The construction of the first operational rigid airship LZ1 by Count Ferdinand von Zeppelin started in 1899 in a floating hangar on Lake Constance at Manzell today part of Friedrichshafen. The floating hangar turned into the direction of the wind on its own and so it was easier to move the airship into the hangar exactly against the wind.
For the same reason later rotating hangars were built at Biesdorf (today part of Berlin) and at Cuxhaven-Nordholz in Germany. Already before the First World War there were transportable tent constructions as hangars for smaller airships. They were quite common in the US at fairgrounds or exhibitions. The American Melvin Vaniman constructed big tent hangars in France particularly for the French army.
[edit] The Zeppelin programme
With the construction of Zeppelin LZ1 the era of big rigid airships started in Germany and for this very big airship hangars were necessary. This development started at the Zeppelin plant in Friedrichshafen before the First World War, continued through the war with dozens of hangars for construction of big rigid airships and their operation all over Germany and the occupied territories. In the 1920's and 30's even bigger hangars for the new LZ 129 Hindenburg class airships were built at Friedrichshafen, Frankfurt and Santa Cruz (part of Rio de Janeiro) in Brazil, the only of all those hangars which still exists (see article in Portuguese Wikipedia).

·····

■ WHAT THE TASK ASKS
Reproduce the airship hangar text between "For the same" and "the French army.", inclusive. Use only the airship hangar text and nothing else.

■ DATA BLOCK
·····

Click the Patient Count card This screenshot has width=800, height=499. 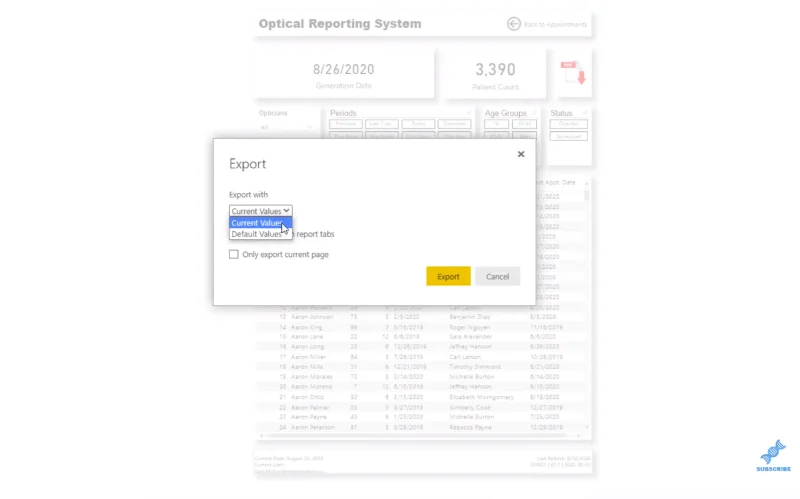click(495, 74)
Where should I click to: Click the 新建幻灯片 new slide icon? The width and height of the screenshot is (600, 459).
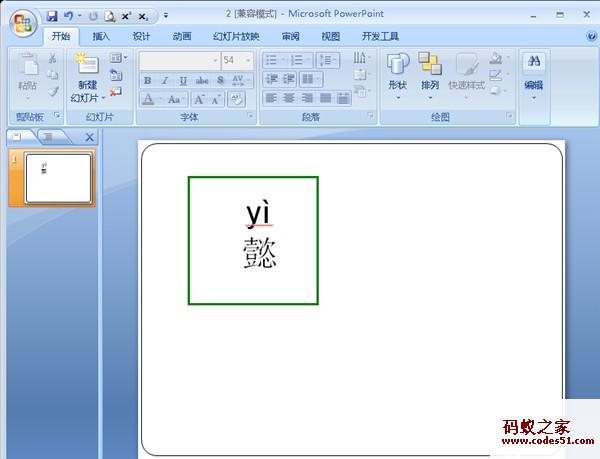pos(86,65)
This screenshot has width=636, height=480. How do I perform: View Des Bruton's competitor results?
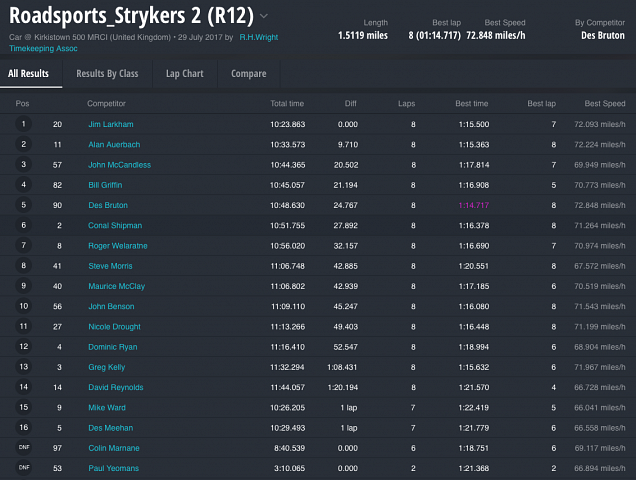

·····

■ EXERCISE ANSWER
For the same reason later rotating hangars were built at Biesdorf (today part of Berlin) and at Cuxhaven-Nordholz in Germany. Already before the First World War there were transportable tent constructions as hangars for smaller airships. They were quite common in the US at fairgrounds or exhibitions. The American Melvin Vaniman constructed big tent hangars in France particularly for the French army.